Israel treats an area inside the Gaza Strip, near the border fence, as its own territory, using it to create a “buffer zone” inside the already narrow Strip. After the second intifada broke out, the military declared a vast area near the Gaza-Israel border, much of it farmland, off-limits to Palestinians. It never officially announced this policy or clarified to the residents which areas exactly were off limits to them, which increases the danger they face.

To enforce this access ban, the military has introduced open-fire regulations that permit firing at Palestinians found inside the zone – even if they pose no threat to anyone’s life. The implementation of these regulations has resulted in the killing of at least 87 Palestinians who did not take part in fighting from the time the Disengagement Plan was implemented in September 2005 until the end of May 2022, excluding rounds of fighting. Of these casualties, 41 were killed when they were in these zones as part of their daily routine, including local residents and farmers. Fourteen more people were killed when they approached the fence, planning to cross it in search of work inside Israel.

Another measure employed by the military to enforce the prohibition on approaching the fence is spraying herbicides on crops near the fence – on the Gazan side. The spraying is done without advance notice, and without alerting residents that they must protect crops that lie several hundred meters away from the fence, which are also harmed by the spraying. Israel has also destroyed vast areas near the border during the rounds of fighting, including demolishing entire neighbourhoods.

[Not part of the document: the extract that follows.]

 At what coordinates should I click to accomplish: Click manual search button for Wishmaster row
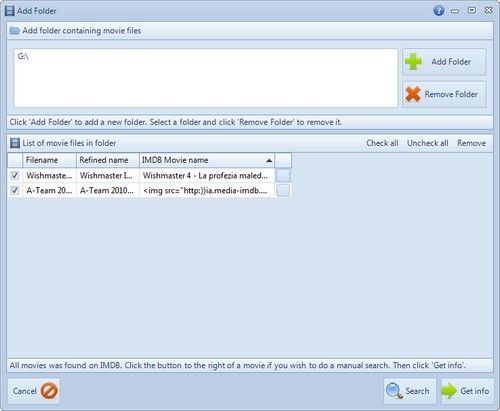point(283,175)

In the past, Gaza residents grew fruit trees and kept hothouses in these areas. Some were used for grazing livestock raised for food. However, because of Israel’s policy, and after the military destroyed various crops in the area, many farmers had to switch to crops that require less maintenance and that the army cannot claim block its field of vision. Today, the area is mostly home to dryland farming crops, which require no irrigation, such as wheat, barley, beans and various kinds of vegetables.

The Great March of Return protests

On 30 March 2018 – Land Day – Palestinians in the Gaza Strip began to hold regular protests along the perimeter fence, demanding an end to the blockade Israel has imposed on the Strip since 2007 and fulfillment of the right of return. The protests, held mostly on Fridays with tens of thousands participating, including children, women and seniors, continued until the end of 2019.

Israel was quick to frame the protests as illegitimate even before they began. It made various attempts to prevent the demonstrations and declared in advance it would violently disperse the protesters. The military deployed dozens of snipers along the fence, and various officials clarified that the open-fire regulations would permit lethal fire against anyone attempting to approach the fence or damage it. When Gaza residents went ahead with the demonstrations regardless, Israel made good on its threats and its open-fire regulations permitted use of live fire against unarmed protestors. As a result, 223 Palestinians, 46 of them under the age of 18, were killed and some 8,000 injured. The vast majority of the persons killed or injured were unarmed and posed no threat to the well-armored soldiers standing on the other side of the fence.

Israel responded to international criticism of the casualty toll by saying it would investigate the incidents. Yet today, more than forty months after the first demonstration, it is clear that the military’s investigations in relation to the Gaza protests were never intended to ensure justice for the victims or to deter troops from similar action. These investigations – much like the investigations conducted by the military law enforcement system in other cases in which soldiers have harmed Palestinians – are part of Israel’s whitewashing mechanism, and their main purpose remains to silence external criticism, so that Israel can continue to implement its policy unchanged.